_RECORDS TO USE_

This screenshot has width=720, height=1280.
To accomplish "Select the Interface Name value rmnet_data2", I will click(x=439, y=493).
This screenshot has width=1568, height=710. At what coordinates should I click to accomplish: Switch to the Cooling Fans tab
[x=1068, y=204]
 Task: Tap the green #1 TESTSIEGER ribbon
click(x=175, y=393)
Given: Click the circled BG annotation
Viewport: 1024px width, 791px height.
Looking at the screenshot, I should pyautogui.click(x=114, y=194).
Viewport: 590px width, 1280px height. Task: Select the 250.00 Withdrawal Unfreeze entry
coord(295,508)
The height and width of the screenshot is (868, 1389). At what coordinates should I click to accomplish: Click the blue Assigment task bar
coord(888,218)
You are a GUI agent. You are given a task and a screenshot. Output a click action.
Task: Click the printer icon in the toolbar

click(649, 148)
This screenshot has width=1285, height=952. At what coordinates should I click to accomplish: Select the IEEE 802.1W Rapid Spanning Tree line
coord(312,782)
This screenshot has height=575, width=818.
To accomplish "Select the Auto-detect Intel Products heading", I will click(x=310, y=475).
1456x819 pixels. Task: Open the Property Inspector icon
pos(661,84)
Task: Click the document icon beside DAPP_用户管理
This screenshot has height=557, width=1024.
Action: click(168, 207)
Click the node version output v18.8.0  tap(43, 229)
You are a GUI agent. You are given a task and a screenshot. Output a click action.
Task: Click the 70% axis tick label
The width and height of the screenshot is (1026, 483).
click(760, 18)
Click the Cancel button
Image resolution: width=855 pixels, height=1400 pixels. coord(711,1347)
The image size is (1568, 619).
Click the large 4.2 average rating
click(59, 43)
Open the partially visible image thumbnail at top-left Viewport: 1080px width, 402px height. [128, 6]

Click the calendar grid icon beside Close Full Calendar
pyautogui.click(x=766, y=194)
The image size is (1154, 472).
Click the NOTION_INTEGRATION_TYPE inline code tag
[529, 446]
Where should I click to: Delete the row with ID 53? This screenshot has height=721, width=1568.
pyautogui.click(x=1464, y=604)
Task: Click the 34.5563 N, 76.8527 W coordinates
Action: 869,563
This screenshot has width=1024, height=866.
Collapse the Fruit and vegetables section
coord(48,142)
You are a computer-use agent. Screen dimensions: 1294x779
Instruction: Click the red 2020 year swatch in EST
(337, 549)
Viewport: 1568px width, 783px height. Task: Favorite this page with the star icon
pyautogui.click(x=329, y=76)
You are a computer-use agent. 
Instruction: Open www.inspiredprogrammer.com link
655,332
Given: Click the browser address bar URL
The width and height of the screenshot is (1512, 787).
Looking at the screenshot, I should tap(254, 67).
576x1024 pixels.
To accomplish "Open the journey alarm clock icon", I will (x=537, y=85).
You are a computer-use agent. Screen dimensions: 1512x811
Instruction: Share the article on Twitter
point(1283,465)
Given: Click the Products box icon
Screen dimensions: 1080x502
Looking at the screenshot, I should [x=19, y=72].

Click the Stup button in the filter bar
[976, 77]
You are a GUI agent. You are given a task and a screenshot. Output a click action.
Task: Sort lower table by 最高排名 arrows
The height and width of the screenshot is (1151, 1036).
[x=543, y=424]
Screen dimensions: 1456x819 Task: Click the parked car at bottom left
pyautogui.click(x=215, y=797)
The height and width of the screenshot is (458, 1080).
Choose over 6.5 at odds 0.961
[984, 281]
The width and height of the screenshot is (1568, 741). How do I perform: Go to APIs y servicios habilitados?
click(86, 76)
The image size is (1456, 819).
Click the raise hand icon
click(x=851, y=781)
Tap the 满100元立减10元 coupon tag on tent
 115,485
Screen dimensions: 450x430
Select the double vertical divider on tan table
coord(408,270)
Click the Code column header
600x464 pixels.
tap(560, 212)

_TASK_
Express every line of the records above as a Markdown table with the columns No. and Line, numbering the rows and leaving out blank lines.

_SOLVED EXERCISE_
| No. | Line |
|---|---|
| 1 | This screenshot has width=720, height=1280. |
| 2 | To accomplish "Select the Interface Name value rmnet_data2", I will click(x=439, y=493). |
| 3 | This screenshot has width=1568, height=710. At what coordinates should I click to accomplish: Switch to the Cooling Fans tab |
| 4 | [x=1068, y=204] |
| 5 |  Task: Tap the green #1 TESTSIEGER ribbon |
| 6 | click(x=175, y=393) |
| 7 | Given: Click the circled BG annotation |
| 8 | Viewport: 1024px width, 791px height. |
| 9 | Looking at the screenshot, I should pyautogui.click(x=114, y=194). |
| 10 | Viewport: 590px width, 1280px height. Task: Select the 250.00 Withdrawal Unfreeze entry |
| 11 | coord(295,508) |
| 12 | The height and width of the screenshot is (868, 1389). At what coordinates should I click to accomplish: Click the blue Assigment task bar |
| 13 | coord(888,218) |
| 14 | You are a GUI agent. You are given a task and a screenshot. Output a click action. |
| 15 | Task: Click the printer icon in the toolbar |
| 16 | click(649, 148) |
| 17 | This screenshot has width=1285, height=952. At what coordinates should I click to accomplish: Select the IEEE 802.1W Rapid Spanning Tree line |
| 18 | coord(312,782) |
| 19 | This screenshot has height=575, width=818. |
| 20 | To accomplish "Select the Auto-detect Intel Products heading", I will click(x=310, y=475). |
| 21 | 1456x819 pixels. Task: Open the Property Inspector icon |
| 22 | pos(661,84) |
| 23 | Task: Click the document icon beside DAPP_用户管理 |
| 24 | This screenshot has height=557, width=1024. |
| 25 | Action: click(168, 207) |
| 26 | Click the node version output v18.8.0  tap(43, 229) |
| 27 | You are a GUI agent. You are given a task and a screenshot. Output a click action. |
| 28 | Task: Click the 70% axis tick label |
| 29 | The width and height of the screenshot is (1026, 483). |
| 30 | click(760, 18) |
| 31 | Click the Cancel button |
| 32 | Image resolution: width=855 pixels, height=1400 pixels. coord(711,1347) |
| 33 | The image size is (1568, 619). |
| 34 | Click the large 4.2 average rating |
| 35 | click(59, 43) |
| 36 | Open the partially visible image thumbnail at top-left Viewport: 1080px width, 402px height. [128, 6] |
| 37 | Click the calendar grid icon beside Close Full Calendar |
| 38 | pyautogui.click(x=766, y=194) |
| 39 | The image size is (1154, 472). |
| 40 | Click the NOTION_INTEGRATION_TYPE inline code tag |
| 41 | [529, 446] |
| 42 | Where should I click to: Delete the row with ID 53? This screenshot has height=721, width=1568. |
| 43 | pyautogui.click(x=1464, y=604) |
| 44 | Task: Click the 34.5563 N, 76.8527 W coordinates |
| 45 | Action: 869,563 |
| 46 | This screenshot has width=1024, height=866. |
| 47 | Collapse the Fruit and vegetables section |
| 48 | coord(48,142) |
| 49 | You are a computer-use agent. Screen dimensions: 1294x779 |
| 50 | Instruction: Click the red 2020 year swatch in EST |
| 51 | (337, 549) |
| 52 | Viewport: 1568px width, 783px height. Task: Favorite this page with the star icon |
| 53 | pyautogui.click(x=329, y=76) |
| 54 | You are a computer-use agent.  |
| 55 | Instruction: Open www.inspiredprogrammer.com link |
| 56 | 655,332 |
| 57 | Given: Click the browser address bar URL |
| 58 | The width and height of the screenshot is (1512, 787). |
| 59 | Looking at the screenshot, I should tap(254, 67). |
| 60 | 576x1024 pixels. |
| 61 | To accomplish "Open the journey alarm clock icon", I will (x=537, y=85). |
| 62 | You are a computer-use agent. Screen dimensions: 1512x811 |
| 63 | Instruction: Share the article on Twitter |
| 64 | point(1283,465) |
| 65 | Given: Click the Products box icon |
| 66 | Screen dimensions: 1080x502 |
| 67 | Looking at the screenshot, I should [x=19, y=72]. |
| 68 | Click the Stup button in the filter bar |
| 69 | [976, 77] |
| 70 | You are a GUI agent. You are given a task and a screenshot. Output a click action. |
| 71 | Task: Sort lower table by 最高排名 arrows |
| 72 | The height and width of the screenshot is (1151, 1036). |
| 73 | [x=543, y=424] |
| 74 | Screen dimensions: 1456x819 Task: Click the parked car at bottom left |
| 75 | pyautogui.click(x=215, y=797) |
| 76 | The height and width of the screenshot is (458, 1080). |
| 77 | Choose over 6.5 at odds 0.961 |
| 78 | [984, 281] |
| 79 | The width and height of the screenshot is (1568, 741). How do I perform: Go to APIs y servicios habilitados? |
| 80 | click(86, 76) |
| 81 | The image size is (1456, 819). |
| 82 | Click the raise hand icon |
| 83 | click(x=851, y=781) |
| 84 | Tap the 满100元立减10元 coupon tag on tent |
| 85 |  115,485 |
| 86 | Screen dimensions: 450x430 |
| 87 | Select the double vertical divider on tan table |
| 88 | coord(408,270) |
| 89 | Click the Code column header |
| 90 | 600x464 pixels. |
| 91 | tap(560, 212) |